Agenda item

Approval of the Funding Strategy Statement

Minutes:

The Assistant Director – Pensions presented the Funding Strategy Statement to secure approval, noting that the policy has been updated to encompass the statutory guidance and assumptions and considerations in the 2025 Valuation, this came as a draft in September and has since been out to a full consultation with employers. Four employers responded to the consultation, engaged with the process and have confirmed they accept the policy.

 

A question was raised regarding the statement made that ‘when considering climate scenario stress tests, the Fund appears to be generally resilient to different climate scenarios, with generally modest impacts versus the base case modelled’. The member asking this question argued that given we are heading towards catastrophic climate change, the term modest felt questionable.

 

The Actuary explained that two types of climate related testing are carried out: standard stress tests, which assess a range of possible scenarios, and additional modelling of extreme downside climate risks. The results of additional modelling on catastrophic events provide a broader perspective and will be available in the Valuation reports.

 

The Director advised that more detailed analysis will be published in the online reading room for Members and on the website, alongside the more detailed Valuation report.

 

Members asked whether the Gender Pensions Gap reporting had started and to what extent there would be further involvement and discussion on this at Authority meetings.  

 

The Actuary responded that gender pensions gap reporting may soon become mandatory within the Valuation report. Whilst final guidance on requirements for this is still awaited, early indications are that it will cover active and retired members across the Fund and may break results down by employer groups, looking at gender mix, salaries and pension types to produce an overall gap. The aim is to give members and employers clearer insight.

 

The Assistant Director – Pensions further added that initial data from the system is already starting to be collected on this and reported to the Local Pension Board. In addition to this, as part of aiming to take actions in respect of gender pensions gap, the plan is to target communications to different age groups of active members to provide them with the opportunity to help improve their forecast benefits.

 

Members commented that they found this useful and considered it good practice.
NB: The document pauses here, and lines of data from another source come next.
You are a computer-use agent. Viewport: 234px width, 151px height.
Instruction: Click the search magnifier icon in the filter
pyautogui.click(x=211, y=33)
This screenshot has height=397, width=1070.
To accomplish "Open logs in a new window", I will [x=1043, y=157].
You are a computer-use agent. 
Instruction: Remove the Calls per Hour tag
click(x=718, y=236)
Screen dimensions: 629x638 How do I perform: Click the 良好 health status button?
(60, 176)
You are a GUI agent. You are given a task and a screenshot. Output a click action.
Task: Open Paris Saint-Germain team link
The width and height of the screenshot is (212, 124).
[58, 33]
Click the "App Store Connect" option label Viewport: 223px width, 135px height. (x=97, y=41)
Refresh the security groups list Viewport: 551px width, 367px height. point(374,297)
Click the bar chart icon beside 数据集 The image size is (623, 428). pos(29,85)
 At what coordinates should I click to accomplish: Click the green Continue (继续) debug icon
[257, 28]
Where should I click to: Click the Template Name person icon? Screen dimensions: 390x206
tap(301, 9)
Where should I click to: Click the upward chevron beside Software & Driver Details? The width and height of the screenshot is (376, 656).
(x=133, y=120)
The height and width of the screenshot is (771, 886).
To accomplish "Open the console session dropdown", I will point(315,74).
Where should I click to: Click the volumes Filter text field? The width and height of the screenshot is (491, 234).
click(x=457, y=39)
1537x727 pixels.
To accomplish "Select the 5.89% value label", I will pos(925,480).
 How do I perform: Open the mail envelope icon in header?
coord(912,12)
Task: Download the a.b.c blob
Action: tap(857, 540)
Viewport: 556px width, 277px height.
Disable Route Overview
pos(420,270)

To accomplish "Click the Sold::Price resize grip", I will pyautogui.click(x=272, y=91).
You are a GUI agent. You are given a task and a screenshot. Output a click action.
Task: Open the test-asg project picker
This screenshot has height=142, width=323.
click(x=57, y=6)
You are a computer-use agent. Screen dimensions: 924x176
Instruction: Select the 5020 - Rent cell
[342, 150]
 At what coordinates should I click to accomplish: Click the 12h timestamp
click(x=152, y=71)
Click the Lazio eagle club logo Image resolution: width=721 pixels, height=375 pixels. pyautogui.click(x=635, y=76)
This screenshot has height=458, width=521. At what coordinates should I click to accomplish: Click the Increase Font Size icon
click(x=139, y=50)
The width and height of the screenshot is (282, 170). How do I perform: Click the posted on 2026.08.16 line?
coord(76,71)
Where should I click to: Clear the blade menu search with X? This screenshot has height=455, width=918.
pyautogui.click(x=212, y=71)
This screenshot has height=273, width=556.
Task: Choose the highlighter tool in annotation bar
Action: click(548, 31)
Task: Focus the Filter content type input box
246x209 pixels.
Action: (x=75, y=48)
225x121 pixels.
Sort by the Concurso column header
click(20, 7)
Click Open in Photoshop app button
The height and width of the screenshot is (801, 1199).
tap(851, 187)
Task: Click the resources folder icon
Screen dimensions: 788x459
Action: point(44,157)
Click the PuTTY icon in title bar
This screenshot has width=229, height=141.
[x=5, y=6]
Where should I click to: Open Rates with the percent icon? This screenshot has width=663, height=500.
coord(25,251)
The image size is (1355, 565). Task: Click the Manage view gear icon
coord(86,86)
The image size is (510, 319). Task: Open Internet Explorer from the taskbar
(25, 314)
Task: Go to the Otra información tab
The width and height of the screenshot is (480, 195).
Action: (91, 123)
The Director commented that as a Fund, our ability to influence the gender pensions gap is limited, given that it is largely driven by the gender pay gap and wider societal factors, that we cannot solve it alone. Good practice can be promoted within the scheme, and upcoming government rule changes should help women maintain more consistent contributions and build up pension benefits, though the impact will be modest. The wider issue remains significant, but it’s something we take seriously and continue to work on.

 

A Member commented that this was the most encouraging Funding Strategy Statement he had seen in his 19 years of tenure. Further asking what more could be done to ensure that our successors can have the same level of confidence and make similarly positive statements about contribution levels.

 

The Director replied that this links back to the Valuation and the approach taken being a long?term view and keeping risk within reasonable limits. Contributions could still rise at the next Valuation but setting them lower now would make that more likely, which isn’t helpful for employers. Our aim is to provide as much long?term stability as possible.

 

RESOLVED: Members approved the revised Funding Strategy Statement at Appendix A.